▶ [Work task] Would you write out the whole listing below exactly as given?

▶ [Data supplied]
○ ○ ○ ○ ○

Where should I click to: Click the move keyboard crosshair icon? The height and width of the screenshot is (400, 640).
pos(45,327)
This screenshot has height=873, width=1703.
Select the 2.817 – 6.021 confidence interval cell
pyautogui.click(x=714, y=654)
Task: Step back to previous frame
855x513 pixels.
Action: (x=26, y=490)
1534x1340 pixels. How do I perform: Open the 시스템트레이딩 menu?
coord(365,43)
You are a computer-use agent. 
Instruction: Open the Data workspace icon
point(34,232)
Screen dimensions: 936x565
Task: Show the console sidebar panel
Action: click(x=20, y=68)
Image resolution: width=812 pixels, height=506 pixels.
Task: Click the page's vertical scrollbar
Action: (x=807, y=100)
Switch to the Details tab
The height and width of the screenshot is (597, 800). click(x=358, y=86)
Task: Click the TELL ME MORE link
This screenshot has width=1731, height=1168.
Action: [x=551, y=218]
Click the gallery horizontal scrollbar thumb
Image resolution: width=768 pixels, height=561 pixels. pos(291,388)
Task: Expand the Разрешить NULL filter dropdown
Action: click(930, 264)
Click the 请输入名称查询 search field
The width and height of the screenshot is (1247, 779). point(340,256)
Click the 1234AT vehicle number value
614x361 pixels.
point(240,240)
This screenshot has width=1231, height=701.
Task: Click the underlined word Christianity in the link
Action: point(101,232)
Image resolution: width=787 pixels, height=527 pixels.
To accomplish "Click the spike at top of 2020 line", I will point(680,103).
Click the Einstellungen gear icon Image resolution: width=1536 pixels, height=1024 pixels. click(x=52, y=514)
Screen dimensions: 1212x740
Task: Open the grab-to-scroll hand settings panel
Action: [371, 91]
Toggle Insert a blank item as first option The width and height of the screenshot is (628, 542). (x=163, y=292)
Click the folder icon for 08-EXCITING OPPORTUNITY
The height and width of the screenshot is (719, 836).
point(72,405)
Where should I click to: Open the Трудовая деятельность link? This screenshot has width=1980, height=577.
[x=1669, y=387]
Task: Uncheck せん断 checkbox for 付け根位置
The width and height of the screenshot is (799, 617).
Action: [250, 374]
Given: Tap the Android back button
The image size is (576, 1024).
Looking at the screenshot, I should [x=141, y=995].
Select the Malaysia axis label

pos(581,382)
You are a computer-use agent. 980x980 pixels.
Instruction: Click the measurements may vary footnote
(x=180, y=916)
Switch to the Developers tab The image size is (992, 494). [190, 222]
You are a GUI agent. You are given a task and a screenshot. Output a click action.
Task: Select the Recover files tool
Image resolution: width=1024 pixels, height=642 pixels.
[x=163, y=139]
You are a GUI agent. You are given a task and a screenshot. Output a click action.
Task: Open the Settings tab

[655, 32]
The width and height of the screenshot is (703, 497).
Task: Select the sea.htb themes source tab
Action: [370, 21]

○ ○ ○ ○ ○

▶ [Result of this task]
Where should I click to: Click the move keyboard crosshair icon? The height and width of the screenshot is (400, 640).
pos(45,327)
This screenshot has height=873, width=1703.
Select the 2.817 – 6.021 confidence interval cell
pyautogui.click(x=714, y=654)
Task: Step back to previous frame
855x513 pixels.
Action: (x=26, y=490)
1534x1340 pixels. How do I perform: Open the 시스템트레이딩 menu?
coord(365,43)
You are a computer-use agent. 
Instruction: Open the Data workspace icon
point(34,232)
Screen dimensions: 936x565
Task: Show the console sidebar panel
Action: click(x=20, y=68)
Image resolution: width=812 pixels, height=506 pixels.
Task: Click the page's vertical scrollbar
Action: (x=807, y=100)
Switch to the Details tab
The height and width of the screenshot is (597, 800). click(x=358, y=86)
Task: Click the TELL ME MORE link
This screenshot has width=1731, height=1168.
Action: [x=551, y=218]
Click the gallery horizontal scrollbar thumb
Image resolution: width=768 pixels, height=561 pixels. pos(291,388)
Task: Expand the Разрешить NULL filter dropdown
Action: click(930, 264)
Click the 请输入名称查询 search field
The width and height of the screenshot is (1247, 779). point(340,256)
Click the 1234AT vehicle number value
614x361 pixels.
point(240,240)
This screenshot has width=1231, height=701.
Task: Click the underlined word Christianity in the link
Action: point(101,232)
Image resolution: width=787 pixels, height=527 pixels.
To accomplish "Click the spike at top of 2020 line", I will point(680,103).
Click the Einstellungen gear icon Image resolution: width=1536 pixels, height=1024 pixels. click(x=52, y=514)
Screen dimensions: 1212x740
Task: Open the grab-to-scroll hand settings panel
Action: [371, 91]
Toggle Insert a blank item as first option The width and height of the screenshot is (628, 542). (x=163, y=292)
Click the folder icon for 08-EXCITING OPPORTUNITY
The height and width of the screenshot is (719, 836).
point(72,405)
Where should I click to: Open the Трудовая деятельность link? This screenshot has width=1980, height=577.
[x=1669, y=387]
Task: Uncheck せん断 checkbox for 付け根位置
The width and height of the screenshot is (799, 617).
Action: [250, 374]
Given: Tap the Android back button
The image size is (576, 1024).
Looking at the screenshot, I should [x=141, y=995].
Select the Malaysia axis label

pos(581,382)
You are a computer-use agent. 980x980 pixels.
Instruction: Click the measurements may vary footnote
(x=180, y=916)
Switch to the Developers tab The image size is (992, 494). [190, 222]
You are a GUI agent. You are given a task and a screenshot. Output a click action.
Task: Select the Recover files tool
Image resolution: width=1024 pixels, height=642 pixels.
[x=163, y=139]
You are a GUI agent. You are given a task and a screenshot. Output a click action.
Task: Open the Settings tab

[655, 32]
The width and height of the screenshot is (703, 497).
Task: Select the sea.htb themes source tab
Action: [370, 21]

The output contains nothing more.